Algebraic localization implies exponential localization in non-periodic insulators

Exponentially-localized Wannier functions are a basis of the Fermi projection of a Hamiltonian consisting of functions which decay exponentially quickly in space. In two and three spatial dimensions, it is well understood for periodic insulators that exponentially-localized Wannier functions exist if and only if there exists an orthonormal basis for the Fermi projection with finite second moment (i.e. all basis elements satisfy $\int |\boldsymbol{x}|^2 |w(\boldsymbol{x})|^2 \,\text{d}{\boldsymbol{x}} < \infty$). In this work, we establish a similar result for non-periodic insulators in two spatial dimensions.
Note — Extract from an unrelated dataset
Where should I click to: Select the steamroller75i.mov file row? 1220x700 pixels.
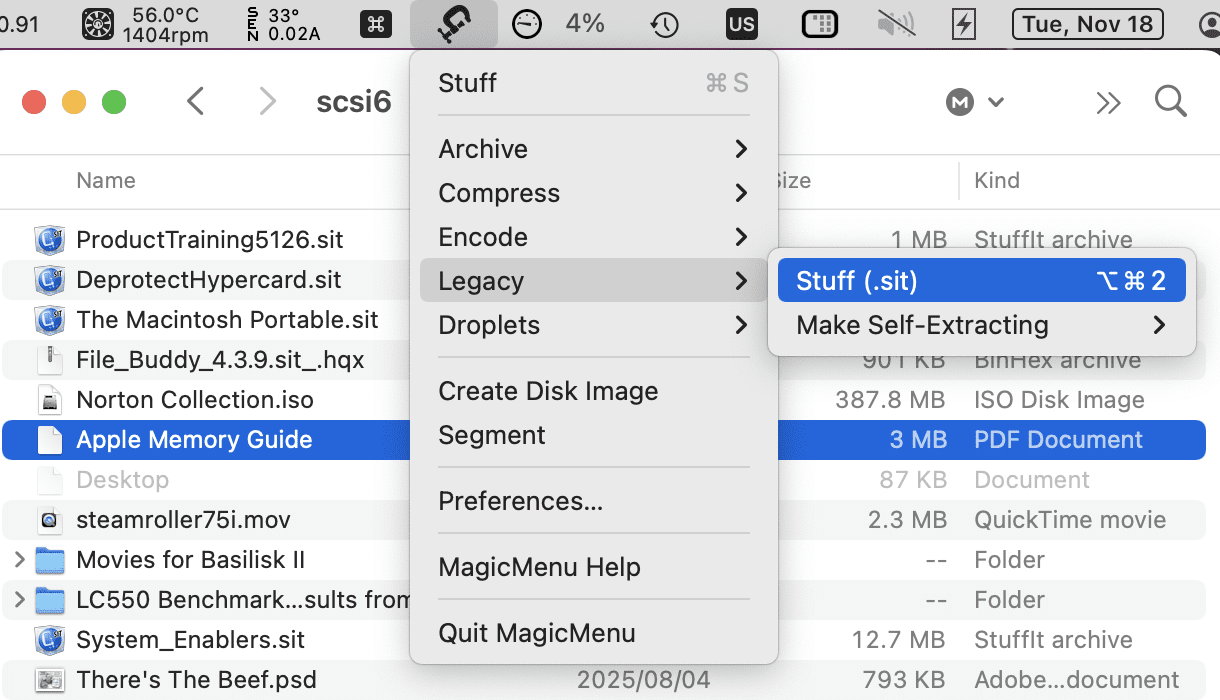[183, 520]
In particular, we prove that if there exists an orthonormal basis for the Fermi projection which satisfies $\int |\boldsymbol{x}|^{5 + \epsilon} |w(\boldsymbol{x})|^2 \,\text{d}{\boldsymbol{x}} < \infty$ for some $\epsilon > 0$ then there also exists an orthonormal basis for the Fermi projection which decays exponentially quickly in space. This result lends support to the Localization Dichotomy Conjecture for non-periodic systems recently proposed by Marcelli, Monaco, Moscolari, and Panati.